* _Your task_:
Start to finish, reproduce the records below with nothing missing.

* _The data_:
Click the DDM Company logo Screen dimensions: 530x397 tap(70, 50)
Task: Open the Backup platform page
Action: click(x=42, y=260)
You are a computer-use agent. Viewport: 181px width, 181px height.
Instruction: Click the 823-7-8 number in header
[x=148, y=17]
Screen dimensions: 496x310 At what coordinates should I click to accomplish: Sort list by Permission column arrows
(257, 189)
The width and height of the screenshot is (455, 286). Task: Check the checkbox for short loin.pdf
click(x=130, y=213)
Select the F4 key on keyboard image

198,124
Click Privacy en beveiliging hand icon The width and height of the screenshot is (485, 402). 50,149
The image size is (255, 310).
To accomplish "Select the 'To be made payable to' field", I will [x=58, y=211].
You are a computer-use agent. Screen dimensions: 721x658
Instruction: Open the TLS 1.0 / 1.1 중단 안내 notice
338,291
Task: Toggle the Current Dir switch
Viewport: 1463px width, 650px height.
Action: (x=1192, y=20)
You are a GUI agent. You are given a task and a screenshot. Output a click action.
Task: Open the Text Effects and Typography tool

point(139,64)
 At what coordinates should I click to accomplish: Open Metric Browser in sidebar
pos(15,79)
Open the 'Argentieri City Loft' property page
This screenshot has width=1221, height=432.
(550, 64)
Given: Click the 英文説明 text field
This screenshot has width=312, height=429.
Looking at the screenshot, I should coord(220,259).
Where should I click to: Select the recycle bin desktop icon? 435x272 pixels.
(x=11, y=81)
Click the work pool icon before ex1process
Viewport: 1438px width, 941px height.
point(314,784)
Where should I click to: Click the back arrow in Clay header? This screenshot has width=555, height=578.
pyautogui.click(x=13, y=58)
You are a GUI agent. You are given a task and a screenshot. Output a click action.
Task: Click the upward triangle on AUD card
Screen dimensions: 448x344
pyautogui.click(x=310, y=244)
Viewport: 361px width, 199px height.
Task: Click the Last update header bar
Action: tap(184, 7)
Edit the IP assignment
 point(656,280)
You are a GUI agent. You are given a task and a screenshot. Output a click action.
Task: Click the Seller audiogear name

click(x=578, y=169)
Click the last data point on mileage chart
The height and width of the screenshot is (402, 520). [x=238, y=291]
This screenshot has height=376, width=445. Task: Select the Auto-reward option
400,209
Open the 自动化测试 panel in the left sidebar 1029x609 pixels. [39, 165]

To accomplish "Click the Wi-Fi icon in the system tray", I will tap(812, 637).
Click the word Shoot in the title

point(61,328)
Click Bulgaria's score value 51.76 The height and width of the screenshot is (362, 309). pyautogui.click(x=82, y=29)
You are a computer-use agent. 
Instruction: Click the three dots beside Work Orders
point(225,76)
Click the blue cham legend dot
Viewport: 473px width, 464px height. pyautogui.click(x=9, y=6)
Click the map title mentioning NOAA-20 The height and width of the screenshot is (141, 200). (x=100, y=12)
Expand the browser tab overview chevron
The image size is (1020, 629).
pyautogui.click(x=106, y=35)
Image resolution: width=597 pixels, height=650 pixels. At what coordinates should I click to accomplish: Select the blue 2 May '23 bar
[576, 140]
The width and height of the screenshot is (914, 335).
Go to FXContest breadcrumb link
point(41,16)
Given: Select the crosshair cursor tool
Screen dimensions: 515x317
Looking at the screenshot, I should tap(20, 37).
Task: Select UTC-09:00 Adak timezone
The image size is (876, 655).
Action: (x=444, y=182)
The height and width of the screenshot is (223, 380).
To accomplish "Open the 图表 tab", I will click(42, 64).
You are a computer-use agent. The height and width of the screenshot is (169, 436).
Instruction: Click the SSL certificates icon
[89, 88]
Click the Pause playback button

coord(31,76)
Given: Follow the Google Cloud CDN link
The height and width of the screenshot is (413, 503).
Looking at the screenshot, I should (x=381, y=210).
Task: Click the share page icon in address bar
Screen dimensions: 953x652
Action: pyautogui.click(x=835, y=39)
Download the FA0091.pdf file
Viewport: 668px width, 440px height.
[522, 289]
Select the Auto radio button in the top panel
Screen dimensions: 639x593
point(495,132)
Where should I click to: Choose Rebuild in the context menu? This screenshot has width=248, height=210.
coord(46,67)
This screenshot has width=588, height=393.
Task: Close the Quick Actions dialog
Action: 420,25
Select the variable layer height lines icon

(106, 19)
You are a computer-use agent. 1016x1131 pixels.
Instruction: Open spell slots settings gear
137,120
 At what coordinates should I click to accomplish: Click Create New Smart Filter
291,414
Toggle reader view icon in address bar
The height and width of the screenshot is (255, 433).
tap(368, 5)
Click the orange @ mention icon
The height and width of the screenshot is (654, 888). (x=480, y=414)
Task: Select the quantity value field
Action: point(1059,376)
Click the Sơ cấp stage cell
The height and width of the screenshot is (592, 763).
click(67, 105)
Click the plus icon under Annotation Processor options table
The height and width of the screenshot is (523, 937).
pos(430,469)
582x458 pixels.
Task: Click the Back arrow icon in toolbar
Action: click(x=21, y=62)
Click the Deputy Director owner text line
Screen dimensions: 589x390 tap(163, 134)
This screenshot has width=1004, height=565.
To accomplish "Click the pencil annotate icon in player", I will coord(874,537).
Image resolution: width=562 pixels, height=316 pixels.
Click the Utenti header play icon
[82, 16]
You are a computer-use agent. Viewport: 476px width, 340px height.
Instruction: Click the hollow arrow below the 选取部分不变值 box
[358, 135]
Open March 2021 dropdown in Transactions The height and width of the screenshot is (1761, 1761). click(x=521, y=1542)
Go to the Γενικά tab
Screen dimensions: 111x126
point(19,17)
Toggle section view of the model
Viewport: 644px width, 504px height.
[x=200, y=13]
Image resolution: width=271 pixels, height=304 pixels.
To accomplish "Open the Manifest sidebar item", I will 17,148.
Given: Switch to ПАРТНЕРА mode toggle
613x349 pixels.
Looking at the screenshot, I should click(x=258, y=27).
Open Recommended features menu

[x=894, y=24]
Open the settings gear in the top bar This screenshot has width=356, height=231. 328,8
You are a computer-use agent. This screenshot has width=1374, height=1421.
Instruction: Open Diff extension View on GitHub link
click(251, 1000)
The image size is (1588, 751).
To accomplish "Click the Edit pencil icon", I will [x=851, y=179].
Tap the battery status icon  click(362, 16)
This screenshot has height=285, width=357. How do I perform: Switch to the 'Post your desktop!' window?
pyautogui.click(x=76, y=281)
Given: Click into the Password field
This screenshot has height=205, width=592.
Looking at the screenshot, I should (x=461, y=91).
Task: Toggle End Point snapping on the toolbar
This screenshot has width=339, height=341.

* _Result for this exercise_:
Click the DDM Company logo Screen dimensions: 530x397 tap(70, 50)
Task: Open the Backup platform page
Action: click(x=42, y=260)
You are a computer-use agent. Viewport: 181px width, 181px height.
Instruction: Click the 823-7-8 number in header
[x=148, y=17]
Screen dimensions: 496x310 At what coordinates should I click to accomplish: Sort list by Permission column arrows
(257, 189)
The width and height of the screenshot is (455, 286). Task: Check the checkbox for short loin.pdf
click(x=130, y=213)
Select the F4 key on keyboard image

198,124
Click Privacy en beveiliging hand icon The width and height of the screenshot is (485, 402). 50,149
The image size is (255, 310).
To accomplish "Select the 'To be made payable to' field", I will [x=58, y=211].
You are a computer-use agent. Screen dimensions: 721x658
Instruction: Open the TLS 1.0 / 1.1 중단 안내 notice
338,291
Task: Toggle the Current Dir switch
Viewport: 1463px width, 650px height.
Action: (x=1192, y=20)
You are a GUI agent. You are given a task and a screenshot. Output a click action.
Task: Open the Text Effects and Typography tool

point(139,64)
 At what coordinates should I click to accomplish: Open Metric Browser in sidebar
pos(15,79)
Open the 'Argentieri City Loft' property page
This screenshot has width=1221, height=432.
(550, 64)
Given: Click the 英文説明 text field
This screenshot has width=312, height=429.
Looking at the screenshot, I should coord(220,259).
Where should I click to: Select the recycle bin desktop icon? 435x272 pixels.
(x=11, y=81)
Click the work pool icon before ex1process
Viewport: 1438px width, 941px height.
point(314,784)
Where should I click to: Click the back arrow in Clay header? This screenshot has width=555, height=578.
pyautogui.click(x=13, y=58)
You are a GUI agent. You are given a task and a screenshot. Output a click action.
Task: Click the upward triangle on AUD card
Screen dimensions: 448x344
pyautogui.click(x=310, y=244)
Viewport: 361px width, 199px height.
Task: Click the Last update header bar
Action: tap(184, 7)
Edit the IP assignment
 point(656,280)
You are a GUI agent. You are given a task and a screenshot. Output a click action.
Task: Click the Seller audiogear name

click(x=578, y=169)
Click the last data point on mileage chart
The height and width of the screenshot is (402, 520). [x=238, y=291]
This screenshot has height=376, width=445. Task: Select the Auto-reward option
400,209
Open the 自动化测试 panel in the left sidebar 1029x609 pixels. [39, 165]

To accomplish "Click the Wi-Fi icon in the system tray", I will tap(812, 637).
Click the word Shoot in the title

point(61,328)
Click Bulgaria's score value 51.76 The height and width of the screenshot is (362, 309). pyautogui.click(x=82, y=29)
You are a computer-use agent. 
Instruction: Click the three dots beside Work Orders
point(225,76)
Click the blue cham legend dot
Viewport: 473px width, 464px height. pyautogui.click(x=9, y=6)
Click the map title mentioning NOAA-20 The height and width of the screenshot is (141, 200). (x=100, y=12)
Expand the browser tab overview chevron
The image size is (1020, 629).
pyautogui.click(x=106, y=35)
Image resolution: width=597 pixels, height=650 pixels. At what coordinates should I click to accomplish: Select the blue 2 May '23 bar
[576, 140]
The width and height of the screenshot is (914, 335).
Go to FXContest breadcrumb link
point(41,16)
Given: Select the crosshair cursor tool
Screen dimensions: 515x317
Looking at the screenshot, I should tap(20, 37).
Task: Select UTC-09:00 Adak timezone
The image size is (876, 655).
Action: (x=444, y=182)
The height and width of the screenshot is (223, 380).
To accomplish "Open the 图表 tab", I will click(42, 64).
You are a computer-use agent. The height and width of the screenshot is (169, 436).
Instruction: Click the SSL certificates icon
[89, 88]
Click the Pause playback button

coord(31,76)
Given: Follow the Google Cloud CDN link
The height and width of the screenshot is (413, 503).
Looking at the screenshot, I should (x=381, y=210).
Task: Click the share page icon in address bar
Screen dimensions: 953x652
Action: pyautogui.click(x=835, y=39)
Download the FA0091.pdf file
Viewport: 668px width, 440px height.
[522, 289]
Select the Auto radio button in the top panel
Screen dimensions: 639x593
point(495,132)
Where should I click to: Choose Rebuild in the context menu? This screenshot has width=248, height=210.
coord(46,67)
This screenshot has width=588, height=393.
Task: Close the Quick Actions dialog
Action: 420,25
Select the variable layer height lines icon

(106, 19)
You are a computer-use agent. 1016x1131 pixels.
Instruction: Open spell slots settings gear
137,120
 At what coordinates should I click to accomplish: Click Create New Smart Filter
291,414
Toggle reader view icon in address bar
The height and width of the screenshot is (255, 433).
tap(368, 5)
Click the orange @ mention icon
The height and width of the screenshot is (654, 888). (x=480, y=414)
Task: Select the quantity value field
Action: point(1059,376)
Click the Sơ cấp stage cell
The height and width of the screenshot is (592, 763).
click(67, 105)
Click the plus icon under Annotation Processor options table
The height and width of the screenshot is (523, 937).
pos(430,469)
582x458 pixels.
Task: Click the Back arrow icon in toolbar
Action: click(x=21, y=62)
Click the Deputy Director owner text line
Screen dimensions: 589x390 tap(163, 134)
This screenshot has width=1004, height=565.
To accomplish "Click the pencil annotate icon in player", I will coord(874,537).
Image resolution: width=562 pixels, height=316 pixels.
Click the Utenti header play icon
[82, 16]
You are a computer-use agent. Viewport: 476px width, 340px height.
Instruction: Click the hollow arrow below the 选取部分不变值 box
[358, 135]
Open March 2021 dropdown in Transactions The height and width of the screenshot is (1761, 1761). click(x=521, y=1542)
Go to the Γενικά tab
Screen dimensions: 111x126
point(19,17)
Toggle section view of the model
Viewport: 644px width, 504px height.
[x=200, y=13]
Image resolution: width=271 pixels, height=304 pixels.
To accomplish "Open the Manifest sidebar item", I will 17,148.
Given: Switch to ПАРТНЕРА mode toggle
613x349 pixels.
Looking at the screenshot, I should click(x=258, y=27).
Open Recommended features menu

[x=894, y=24]
Open the settings gear in the top bar This screenshot has width=356, height=231. 328,8
You are a computer-use agent. This screenshot has width=1374, height=1421.
Instruction: Open Diff extension View on GitHub link
click(251, 1000)
The image size is (1588, 751).
To accomplish "Click the Edit pencil icon", I will [x=851, y=179].
Tap the battery status icon  click(362, 16)
This screenshot has height=285, width=357. How do I perform: Switch to the 'Post your desktop!' window?
pyautogui.click(x=76, y=281)
Given: Click into the Password field
This screenshot has height=205, width=592.
Looking at the screenshot, I should (x=461, y=91).
Task: Toggle End Point snapping on the toolbar
This screenshot has width=339, height=341.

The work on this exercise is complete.